(Saved data entries)
───

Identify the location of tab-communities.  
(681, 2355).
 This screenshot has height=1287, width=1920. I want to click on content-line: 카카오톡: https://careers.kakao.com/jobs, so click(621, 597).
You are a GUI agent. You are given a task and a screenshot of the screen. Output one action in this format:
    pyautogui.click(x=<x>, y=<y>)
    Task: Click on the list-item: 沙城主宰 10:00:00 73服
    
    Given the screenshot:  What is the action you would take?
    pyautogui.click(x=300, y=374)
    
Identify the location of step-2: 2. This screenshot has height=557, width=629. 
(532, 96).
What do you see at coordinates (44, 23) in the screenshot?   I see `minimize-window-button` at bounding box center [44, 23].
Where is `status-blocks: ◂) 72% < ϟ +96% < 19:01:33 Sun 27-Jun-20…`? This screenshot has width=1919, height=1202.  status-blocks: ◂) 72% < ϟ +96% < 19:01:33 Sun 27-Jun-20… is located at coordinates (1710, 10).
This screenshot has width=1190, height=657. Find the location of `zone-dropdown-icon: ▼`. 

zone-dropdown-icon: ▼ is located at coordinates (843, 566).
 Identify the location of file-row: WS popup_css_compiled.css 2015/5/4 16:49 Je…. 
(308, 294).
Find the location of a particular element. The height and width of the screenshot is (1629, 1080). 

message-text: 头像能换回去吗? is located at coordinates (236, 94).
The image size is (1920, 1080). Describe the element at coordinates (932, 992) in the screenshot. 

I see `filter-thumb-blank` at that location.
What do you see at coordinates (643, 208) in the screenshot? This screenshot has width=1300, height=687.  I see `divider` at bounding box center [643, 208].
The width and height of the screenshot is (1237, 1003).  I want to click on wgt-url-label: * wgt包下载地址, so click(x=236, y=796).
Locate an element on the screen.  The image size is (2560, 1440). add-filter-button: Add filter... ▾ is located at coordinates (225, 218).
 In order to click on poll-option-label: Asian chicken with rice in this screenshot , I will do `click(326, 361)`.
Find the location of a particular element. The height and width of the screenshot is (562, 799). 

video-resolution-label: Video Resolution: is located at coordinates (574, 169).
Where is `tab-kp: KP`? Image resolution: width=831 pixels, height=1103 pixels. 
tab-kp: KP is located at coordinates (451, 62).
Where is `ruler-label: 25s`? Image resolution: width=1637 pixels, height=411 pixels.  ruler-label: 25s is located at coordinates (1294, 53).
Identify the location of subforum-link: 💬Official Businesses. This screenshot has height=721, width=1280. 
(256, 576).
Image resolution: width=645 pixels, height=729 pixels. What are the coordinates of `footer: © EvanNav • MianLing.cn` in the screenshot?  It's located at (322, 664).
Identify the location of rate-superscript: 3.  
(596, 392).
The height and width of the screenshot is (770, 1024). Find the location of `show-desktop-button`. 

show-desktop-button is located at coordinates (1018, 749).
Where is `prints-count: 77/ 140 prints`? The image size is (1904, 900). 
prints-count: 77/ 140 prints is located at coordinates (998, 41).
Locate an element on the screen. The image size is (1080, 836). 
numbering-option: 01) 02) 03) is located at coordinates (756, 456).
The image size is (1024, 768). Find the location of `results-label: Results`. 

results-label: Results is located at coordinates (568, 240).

───

Can you render every line of the data above as a Markdown table with the columns No. and Text, numbering each line in order and leaving out blank lines?

| No. | Text |
|---|---|
| 1 | Identify the location of tab-communities.   |
| 2 | (681, 2355). |
| 3 |  This screenshot has height=1287, width=1920. I want to click on content-line: 카카오톡: https://careers.kakao.com/jobs, so click(621, 597). |
| 4 | You are a GUI agent. You are given a task and a screenshot of the screen. Output one action in this format: |
| 5 |     pyautogui.click(x=<x>, y=<y>) |
| 6 |     Task: Click on the list-item: 沙城主宰 10:00:00 73服 |
| 7 |     Given the screenshot:  What is the action you would take? |
| 8 |     pyautogui.click(x=300, y=374) |
| 9 | Identify the location of step-2: 2. This screenshot has height=557, width=629.  |
| 10 | (532, 96). |
| 11 | What do you see at coordinates (44, 23) in the screenshot?   I see `minimize-window-button` at bounding box center [44, 23]. |
| 12 | Where is `status-blocks: ◂) 72% < ϟ +96% < 19:01:33 Sun 27-Jun-20…`? This screenshot has width=1919, height=1202.  status-blocks: ◂) 72% < ϟ +96% < 19:01:33 Sun 27-Jun-20… is located at coordinates (1710, 10). |
| 13 | This screenshot has width=1190, height=657. Find the location of `zone-dropdown-icon: ▼`.  |
| 14 | zone-dropdown-icon: ▼ is located at coordinates (843, 566). |
| 15 |  Identify the location of file-row: WS popup_css_compiled.css 2015/5/4 16:49 Je….  |
| 16 | (308, 294). |
| 17 | Find the location of a particular element. The height and width of the screenshot is (1629, 1080).  |
| 18 | message-text: 头像能换回去吗? is located at coordinates (236, 94). |
| 19 | The image size is (1920, 1080). Describe the element at coordinates (932, 992) in the screenshot.  |
| 20 | I see `filter-thumb-blank` at that location. |
| 21 | What do you see at coordinates (643, 208) in the screenshot? This screenshot has width=1300, height=687.  I see `divider` at bounding box center [643, 208]. |
| 22 | The width and height of the screenshot is (1237, 1003).  I want to click on wgt-url-label: * wgt包下载地址, so click(x=236, y=796). |
| 23 | Locate an element on the screen.  The image size is (2560, 1440). add-filter-button: Add filter... ▾ is located at coordinates (225, 218). |
| 24 |  In order to click on poll-option-label: Asian chicken with rice in this screenshot , I will do `click(326, 361)`. |
| 25 | Find the location of a particular element. The height and width of the screenshot is (562, 799).  |
| 26 | video-resolution-label: Video Resolution: is located at coordinates (574, 169). |
| 27 | Where is `tab-kp: KP`? Image resolution: width=831 pixels, height=1103 pixels.  |
| 28 | tab-kp: KP is located at coordinates (451, 62). |
| 29 | Where is `ruler-label: 25s`? Image resolution: width=1637 pixels, height=411 pixels.  ruler-label: 25s is located at coordinates (1294, 53). |
| 30 | Identify the location of subforum-link: 💬Official Businesses. This screenshot has height=721, width=1280.  |
| 31 | (256, 576). |
| 32 | Image resolution: width=645 pixels, height=729 pixels. What are the coordinates of `footer: © EvanNav • MianLing.cn` in the screenshot?  It's located at (322, 664). |
| 33 | Identify the location of rate-superscript: 3.   |
| 34 | (596, 392). |
| 35 | The height and width of the screenshot is (770, 1024). Find the location of `show-desktop-button`.  |
| 36 | show-desktop-button is located at coordinates (1018, 749). |
| 37 | Where is `prints-count: 77/ 140 prints`? The image size is (1904, 900).  |
| 38 | prints-count: 77/ 140 prints is located at coordinates (998, 41). |
| 39 | Locate an element on the screen. The image size is (1080, 836).  |
| 40 | numbering-option: 01) 02) 03) is located at coordinates (756, 456). |
| 41 | The image size is (1024, 768). Find the location of `results-label: Results`.  |
| 42 | results-label: Results is located at coordinates (568, 240). |